Say how many lines of the listing below hold the string "heading", and say nothing else.

[Opening Source material section]

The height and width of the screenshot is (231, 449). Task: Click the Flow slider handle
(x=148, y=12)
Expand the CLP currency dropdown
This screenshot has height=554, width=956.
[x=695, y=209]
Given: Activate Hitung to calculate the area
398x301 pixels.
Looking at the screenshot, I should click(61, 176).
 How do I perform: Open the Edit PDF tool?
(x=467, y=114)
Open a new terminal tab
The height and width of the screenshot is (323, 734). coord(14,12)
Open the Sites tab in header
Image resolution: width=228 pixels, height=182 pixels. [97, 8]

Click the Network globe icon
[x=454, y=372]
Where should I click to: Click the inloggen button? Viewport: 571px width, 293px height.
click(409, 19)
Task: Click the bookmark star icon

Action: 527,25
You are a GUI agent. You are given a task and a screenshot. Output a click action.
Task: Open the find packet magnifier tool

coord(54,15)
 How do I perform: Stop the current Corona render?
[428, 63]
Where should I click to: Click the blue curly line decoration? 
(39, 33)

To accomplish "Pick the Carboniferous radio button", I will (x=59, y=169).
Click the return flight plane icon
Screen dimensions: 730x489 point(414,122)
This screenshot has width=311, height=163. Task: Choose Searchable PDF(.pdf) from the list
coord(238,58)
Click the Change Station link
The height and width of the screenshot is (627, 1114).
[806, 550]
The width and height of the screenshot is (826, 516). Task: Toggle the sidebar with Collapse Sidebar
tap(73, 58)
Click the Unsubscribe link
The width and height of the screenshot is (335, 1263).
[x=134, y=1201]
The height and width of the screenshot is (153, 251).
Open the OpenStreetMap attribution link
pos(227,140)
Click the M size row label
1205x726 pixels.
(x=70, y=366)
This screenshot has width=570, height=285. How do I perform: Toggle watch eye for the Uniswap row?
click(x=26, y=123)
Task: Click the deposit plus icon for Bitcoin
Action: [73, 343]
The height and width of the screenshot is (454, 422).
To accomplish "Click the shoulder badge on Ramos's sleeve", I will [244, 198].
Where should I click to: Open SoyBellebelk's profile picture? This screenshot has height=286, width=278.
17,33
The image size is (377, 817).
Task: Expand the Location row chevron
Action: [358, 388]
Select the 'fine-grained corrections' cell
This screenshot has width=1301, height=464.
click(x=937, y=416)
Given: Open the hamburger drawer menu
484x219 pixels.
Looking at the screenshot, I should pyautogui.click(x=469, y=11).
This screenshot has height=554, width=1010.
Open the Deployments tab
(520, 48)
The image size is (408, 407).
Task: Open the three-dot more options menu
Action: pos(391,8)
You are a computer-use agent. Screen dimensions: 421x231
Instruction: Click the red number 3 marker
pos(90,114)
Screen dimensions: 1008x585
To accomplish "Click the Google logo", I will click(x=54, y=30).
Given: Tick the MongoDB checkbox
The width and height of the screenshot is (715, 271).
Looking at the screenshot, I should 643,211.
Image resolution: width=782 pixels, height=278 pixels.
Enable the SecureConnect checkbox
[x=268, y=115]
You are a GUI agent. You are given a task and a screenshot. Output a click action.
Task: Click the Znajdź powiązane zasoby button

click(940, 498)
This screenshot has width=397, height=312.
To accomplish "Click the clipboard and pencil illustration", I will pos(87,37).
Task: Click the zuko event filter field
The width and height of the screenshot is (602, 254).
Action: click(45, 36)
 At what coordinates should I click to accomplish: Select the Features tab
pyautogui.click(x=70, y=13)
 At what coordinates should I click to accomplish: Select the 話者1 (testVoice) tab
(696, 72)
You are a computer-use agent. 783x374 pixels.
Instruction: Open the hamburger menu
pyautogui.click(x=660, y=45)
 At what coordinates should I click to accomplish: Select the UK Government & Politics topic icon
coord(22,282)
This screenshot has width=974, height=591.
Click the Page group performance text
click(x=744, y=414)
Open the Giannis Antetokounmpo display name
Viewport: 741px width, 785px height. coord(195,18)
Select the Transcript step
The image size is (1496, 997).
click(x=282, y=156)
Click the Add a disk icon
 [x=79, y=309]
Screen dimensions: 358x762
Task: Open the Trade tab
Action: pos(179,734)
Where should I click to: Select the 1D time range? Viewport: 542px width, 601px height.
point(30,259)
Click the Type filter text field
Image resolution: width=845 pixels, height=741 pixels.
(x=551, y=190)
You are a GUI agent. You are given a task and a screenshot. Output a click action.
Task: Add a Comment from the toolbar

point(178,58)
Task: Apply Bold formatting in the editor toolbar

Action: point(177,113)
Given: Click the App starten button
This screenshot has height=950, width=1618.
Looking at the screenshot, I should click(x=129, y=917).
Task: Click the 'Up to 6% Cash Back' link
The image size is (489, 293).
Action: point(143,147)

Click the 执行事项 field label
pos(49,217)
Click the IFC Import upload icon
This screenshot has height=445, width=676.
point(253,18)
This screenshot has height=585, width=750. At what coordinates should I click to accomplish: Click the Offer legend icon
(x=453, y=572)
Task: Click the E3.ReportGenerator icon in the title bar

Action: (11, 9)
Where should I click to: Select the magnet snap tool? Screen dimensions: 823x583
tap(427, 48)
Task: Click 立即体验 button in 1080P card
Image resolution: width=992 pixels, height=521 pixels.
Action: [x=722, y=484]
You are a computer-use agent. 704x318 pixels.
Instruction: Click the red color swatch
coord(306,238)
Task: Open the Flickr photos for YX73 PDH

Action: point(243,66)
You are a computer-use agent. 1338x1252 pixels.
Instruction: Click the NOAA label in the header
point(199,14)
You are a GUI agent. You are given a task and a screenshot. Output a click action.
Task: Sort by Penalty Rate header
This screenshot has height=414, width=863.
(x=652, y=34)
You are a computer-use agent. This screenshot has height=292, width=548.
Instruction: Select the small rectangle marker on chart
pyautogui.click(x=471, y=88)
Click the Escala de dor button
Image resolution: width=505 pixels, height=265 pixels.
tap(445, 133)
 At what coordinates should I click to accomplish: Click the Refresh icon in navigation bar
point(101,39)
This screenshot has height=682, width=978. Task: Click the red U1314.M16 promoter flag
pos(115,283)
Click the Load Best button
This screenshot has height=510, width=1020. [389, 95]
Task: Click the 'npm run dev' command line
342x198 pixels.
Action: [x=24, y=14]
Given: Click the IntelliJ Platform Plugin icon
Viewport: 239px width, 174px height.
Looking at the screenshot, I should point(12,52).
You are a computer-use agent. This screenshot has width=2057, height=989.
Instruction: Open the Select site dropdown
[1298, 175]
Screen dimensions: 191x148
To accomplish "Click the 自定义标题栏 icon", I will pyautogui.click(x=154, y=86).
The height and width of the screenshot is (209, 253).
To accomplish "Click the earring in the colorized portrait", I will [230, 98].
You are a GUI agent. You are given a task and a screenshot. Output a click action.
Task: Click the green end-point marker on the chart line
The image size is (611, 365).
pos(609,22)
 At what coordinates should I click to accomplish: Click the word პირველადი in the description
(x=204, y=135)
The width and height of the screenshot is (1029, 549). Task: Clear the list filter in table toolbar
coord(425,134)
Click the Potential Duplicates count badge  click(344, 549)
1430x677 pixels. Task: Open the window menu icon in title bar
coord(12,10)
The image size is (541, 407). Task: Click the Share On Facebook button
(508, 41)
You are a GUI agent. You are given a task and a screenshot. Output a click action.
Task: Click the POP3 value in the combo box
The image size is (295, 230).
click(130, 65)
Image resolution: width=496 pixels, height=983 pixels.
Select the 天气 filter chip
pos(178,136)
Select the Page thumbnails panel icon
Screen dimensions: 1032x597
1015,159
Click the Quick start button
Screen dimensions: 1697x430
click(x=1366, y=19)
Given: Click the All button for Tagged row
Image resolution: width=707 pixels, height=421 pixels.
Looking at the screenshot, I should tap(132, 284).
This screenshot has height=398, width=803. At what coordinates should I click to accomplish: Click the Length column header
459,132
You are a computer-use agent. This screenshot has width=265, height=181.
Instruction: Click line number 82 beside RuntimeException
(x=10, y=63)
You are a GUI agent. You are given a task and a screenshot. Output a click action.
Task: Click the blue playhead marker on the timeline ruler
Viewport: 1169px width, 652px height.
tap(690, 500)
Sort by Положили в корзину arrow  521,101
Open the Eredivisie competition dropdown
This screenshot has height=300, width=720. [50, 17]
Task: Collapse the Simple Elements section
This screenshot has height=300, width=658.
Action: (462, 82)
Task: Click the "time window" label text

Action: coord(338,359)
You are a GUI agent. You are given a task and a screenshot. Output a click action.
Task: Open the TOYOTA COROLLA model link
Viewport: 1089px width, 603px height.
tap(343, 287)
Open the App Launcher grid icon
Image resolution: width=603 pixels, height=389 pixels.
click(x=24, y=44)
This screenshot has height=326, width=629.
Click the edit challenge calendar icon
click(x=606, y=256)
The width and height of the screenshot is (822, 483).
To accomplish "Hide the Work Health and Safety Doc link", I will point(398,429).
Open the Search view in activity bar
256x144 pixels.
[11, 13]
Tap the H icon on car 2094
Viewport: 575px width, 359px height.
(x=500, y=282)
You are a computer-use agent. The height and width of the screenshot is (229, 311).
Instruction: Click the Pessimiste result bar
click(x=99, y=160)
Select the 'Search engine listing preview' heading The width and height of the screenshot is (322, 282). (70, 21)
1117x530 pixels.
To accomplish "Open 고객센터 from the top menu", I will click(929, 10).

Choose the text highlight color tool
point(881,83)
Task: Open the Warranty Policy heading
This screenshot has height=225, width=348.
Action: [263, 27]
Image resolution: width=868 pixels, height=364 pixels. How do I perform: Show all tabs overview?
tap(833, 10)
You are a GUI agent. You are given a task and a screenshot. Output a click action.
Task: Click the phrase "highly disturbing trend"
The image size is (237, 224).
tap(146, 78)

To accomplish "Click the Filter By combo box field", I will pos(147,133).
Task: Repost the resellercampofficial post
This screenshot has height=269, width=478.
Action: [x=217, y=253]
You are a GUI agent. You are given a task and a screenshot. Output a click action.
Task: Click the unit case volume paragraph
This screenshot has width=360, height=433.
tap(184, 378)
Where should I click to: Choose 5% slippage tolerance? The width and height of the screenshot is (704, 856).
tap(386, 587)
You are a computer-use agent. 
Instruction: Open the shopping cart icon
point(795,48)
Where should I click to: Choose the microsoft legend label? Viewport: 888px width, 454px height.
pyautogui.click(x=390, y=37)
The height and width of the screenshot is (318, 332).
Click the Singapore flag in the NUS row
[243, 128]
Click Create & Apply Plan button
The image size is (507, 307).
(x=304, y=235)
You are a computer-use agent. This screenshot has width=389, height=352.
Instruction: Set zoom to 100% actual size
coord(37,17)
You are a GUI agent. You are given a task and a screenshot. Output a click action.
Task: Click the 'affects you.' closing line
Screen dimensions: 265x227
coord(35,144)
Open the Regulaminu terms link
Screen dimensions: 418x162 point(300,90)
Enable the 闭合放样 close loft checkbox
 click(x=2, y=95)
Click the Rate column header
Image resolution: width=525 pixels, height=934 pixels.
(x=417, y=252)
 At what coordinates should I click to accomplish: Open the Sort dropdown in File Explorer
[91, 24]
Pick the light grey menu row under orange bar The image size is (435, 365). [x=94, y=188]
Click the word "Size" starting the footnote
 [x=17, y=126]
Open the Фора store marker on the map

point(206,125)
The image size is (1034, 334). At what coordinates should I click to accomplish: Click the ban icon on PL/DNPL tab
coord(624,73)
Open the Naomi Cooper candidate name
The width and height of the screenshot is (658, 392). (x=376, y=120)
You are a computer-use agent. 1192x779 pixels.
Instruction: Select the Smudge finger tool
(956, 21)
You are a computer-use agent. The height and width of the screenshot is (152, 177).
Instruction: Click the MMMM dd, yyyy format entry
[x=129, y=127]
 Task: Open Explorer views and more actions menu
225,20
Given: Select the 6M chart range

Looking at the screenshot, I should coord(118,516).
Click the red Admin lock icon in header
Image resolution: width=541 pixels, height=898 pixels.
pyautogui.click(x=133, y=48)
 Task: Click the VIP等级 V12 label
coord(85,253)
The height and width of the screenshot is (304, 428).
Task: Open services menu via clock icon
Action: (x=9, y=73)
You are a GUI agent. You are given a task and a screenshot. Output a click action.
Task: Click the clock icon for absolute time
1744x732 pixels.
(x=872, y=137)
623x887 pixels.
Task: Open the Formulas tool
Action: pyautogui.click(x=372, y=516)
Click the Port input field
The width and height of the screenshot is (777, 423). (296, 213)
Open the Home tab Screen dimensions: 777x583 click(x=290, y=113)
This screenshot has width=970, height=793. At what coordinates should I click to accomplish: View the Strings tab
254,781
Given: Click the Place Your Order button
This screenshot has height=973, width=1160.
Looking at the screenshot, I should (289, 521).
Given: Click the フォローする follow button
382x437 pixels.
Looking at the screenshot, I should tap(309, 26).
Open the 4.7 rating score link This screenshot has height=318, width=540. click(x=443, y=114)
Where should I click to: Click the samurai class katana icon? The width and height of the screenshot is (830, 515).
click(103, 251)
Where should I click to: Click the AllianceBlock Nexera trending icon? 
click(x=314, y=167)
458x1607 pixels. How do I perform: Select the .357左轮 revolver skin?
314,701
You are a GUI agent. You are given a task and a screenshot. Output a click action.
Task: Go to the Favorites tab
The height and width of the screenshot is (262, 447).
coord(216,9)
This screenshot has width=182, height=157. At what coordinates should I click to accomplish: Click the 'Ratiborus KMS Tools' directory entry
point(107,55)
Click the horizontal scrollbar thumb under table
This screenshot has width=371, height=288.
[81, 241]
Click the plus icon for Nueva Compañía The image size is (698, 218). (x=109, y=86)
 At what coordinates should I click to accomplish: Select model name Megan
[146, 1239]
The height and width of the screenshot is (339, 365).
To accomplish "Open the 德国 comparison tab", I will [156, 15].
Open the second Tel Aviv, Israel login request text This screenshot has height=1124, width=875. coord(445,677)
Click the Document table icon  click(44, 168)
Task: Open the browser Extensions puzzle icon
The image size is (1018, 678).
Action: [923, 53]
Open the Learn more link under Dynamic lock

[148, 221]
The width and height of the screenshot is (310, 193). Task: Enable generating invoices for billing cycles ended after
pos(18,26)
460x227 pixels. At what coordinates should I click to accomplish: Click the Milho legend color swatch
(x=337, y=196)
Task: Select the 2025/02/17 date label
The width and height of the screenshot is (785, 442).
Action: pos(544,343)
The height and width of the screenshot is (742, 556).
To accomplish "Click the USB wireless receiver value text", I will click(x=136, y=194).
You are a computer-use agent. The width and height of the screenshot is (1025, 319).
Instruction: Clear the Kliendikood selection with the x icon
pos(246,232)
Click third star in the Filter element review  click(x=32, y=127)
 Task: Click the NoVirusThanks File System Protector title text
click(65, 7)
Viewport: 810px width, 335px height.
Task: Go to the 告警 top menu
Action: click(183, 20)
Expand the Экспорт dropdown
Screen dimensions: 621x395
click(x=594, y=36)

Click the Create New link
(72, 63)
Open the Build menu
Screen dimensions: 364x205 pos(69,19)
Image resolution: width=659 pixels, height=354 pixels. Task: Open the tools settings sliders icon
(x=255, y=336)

[Closing Source material section]

• _Task answer_
2